Friday, December 11, 2015

Romance Novels as Progressive Pop Culture?

I recently attended a fascinating panel discussion at the MIT Communications Forum, on the representation of women in politics in popular culture. One of the speakers, Ellen Emerson White, noted that 1984 book The President's Daughter, was one of the first to feature a woman in the role of U. S. Commander in Chief. She also noted that since that book's publication in 1984, other authors featured women presidents, but that most often those women had come to political power not by running for office, but as a result of the death of a spouse, death of the elected president, or some other catastrophic situation. The Atlantic notes the same trend in television depictions: while there have been six American TV shows to feature female presidents, all have either been VPs who got the job after the death of a President, or women who gained the role largely by dint of being part of a political family dynasty.

During the discussion that followed, an audience member made the offhand comment that popular culture tends to lead, rather than simply mirror reality, hence it has far more female presidents than the actual United States has. This statement didn't strike me as entirely true, not only because of the caveats White and The Atlantic note regarding presidential depictions, but because I've read so much lit crit on romance that points out the conservative, rather than the progressive, aspects of the genre.

But recently I read two different hetero romances with mother as president subplots. And this week, a lesbian romance with a Formula One race car driver protagonist, breaking new records for her sex. And it made me wonder—have I been selling romance too short? I've seen many a romance novel that encourages women to think of romance and family before career, but have I overlooked ones that depict women doing more, professionally, than they have in real life?

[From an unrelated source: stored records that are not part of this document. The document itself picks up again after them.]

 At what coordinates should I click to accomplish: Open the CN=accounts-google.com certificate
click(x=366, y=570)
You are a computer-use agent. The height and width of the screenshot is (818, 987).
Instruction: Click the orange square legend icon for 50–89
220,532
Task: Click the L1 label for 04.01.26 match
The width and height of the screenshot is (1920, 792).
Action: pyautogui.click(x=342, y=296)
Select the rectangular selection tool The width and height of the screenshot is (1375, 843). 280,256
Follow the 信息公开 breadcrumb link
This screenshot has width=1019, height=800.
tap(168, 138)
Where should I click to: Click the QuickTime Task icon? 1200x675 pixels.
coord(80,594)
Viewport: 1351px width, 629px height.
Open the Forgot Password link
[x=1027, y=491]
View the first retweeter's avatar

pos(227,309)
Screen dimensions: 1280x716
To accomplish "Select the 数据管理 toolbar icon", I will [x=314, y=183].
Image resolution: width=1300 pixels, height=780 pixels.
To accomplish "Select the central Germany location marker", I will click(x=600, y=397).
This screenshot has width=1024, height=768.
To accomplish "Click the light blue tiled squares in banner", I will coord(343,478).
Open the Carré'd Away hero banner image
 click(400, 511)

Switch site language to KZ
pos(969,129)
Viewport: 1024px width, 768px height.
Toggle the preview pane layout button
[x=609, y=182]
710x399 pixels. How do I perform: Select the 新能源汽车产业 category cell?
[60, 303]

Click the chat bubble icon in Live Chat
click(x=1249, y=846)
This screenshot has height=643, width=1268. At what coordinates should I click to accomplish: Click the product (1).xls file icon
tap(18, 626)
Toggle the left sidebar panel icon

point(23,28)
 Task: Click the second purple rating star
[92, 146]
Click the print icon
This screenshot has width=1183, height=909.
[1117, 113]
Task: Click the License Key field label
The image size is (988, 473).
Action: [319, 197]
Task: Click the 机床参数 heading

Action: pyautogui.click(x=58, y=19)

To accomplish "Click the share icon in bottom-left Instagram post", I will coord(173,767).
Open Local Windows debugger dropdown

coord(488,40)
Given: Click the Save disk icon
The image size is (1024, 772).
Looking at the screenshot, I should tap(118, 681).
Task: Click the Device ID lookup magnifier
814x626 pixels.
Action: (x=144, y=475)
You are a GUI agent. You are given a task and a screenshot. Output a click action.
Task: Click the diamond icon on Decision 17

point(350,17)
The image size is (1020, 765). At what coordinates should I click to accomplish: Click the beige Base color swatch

What other romances have you read that depict women breaking professional glass ceilings?

4 comments:

  1. A place where I see romance novels explicitly grappling with professional success through a feminist lens is in historicals. It's interesting to me. Obviously, when someone is writing about a time when married women might not be able to hold property, let alone vote, the degree to which a woman can be liberated by our contemporary standards is limited, but I think those limitations somehow free (some) authors to very explicitly explore women and work, women and ambition, women and feeling trapped, women and domesticity, women wanting more than their culture allows, etc. It's more common in historicals, IME, to see a character grappling with what women are allowed to be/do/want than it is in contemporaries, where many female characters are professionally successful in a glossy, unexamined way that only very rarely acknowledges the way women are still held down in the workplace. Vs in historicals, it comes up all the time, characters wrestle with ideas of femininity and ambition and cultural norms - I assume that the distance allows the author to explore things that, if they were explored in a contemporary setting, would often make the romance too painful for the contemporary reader to really enjoy.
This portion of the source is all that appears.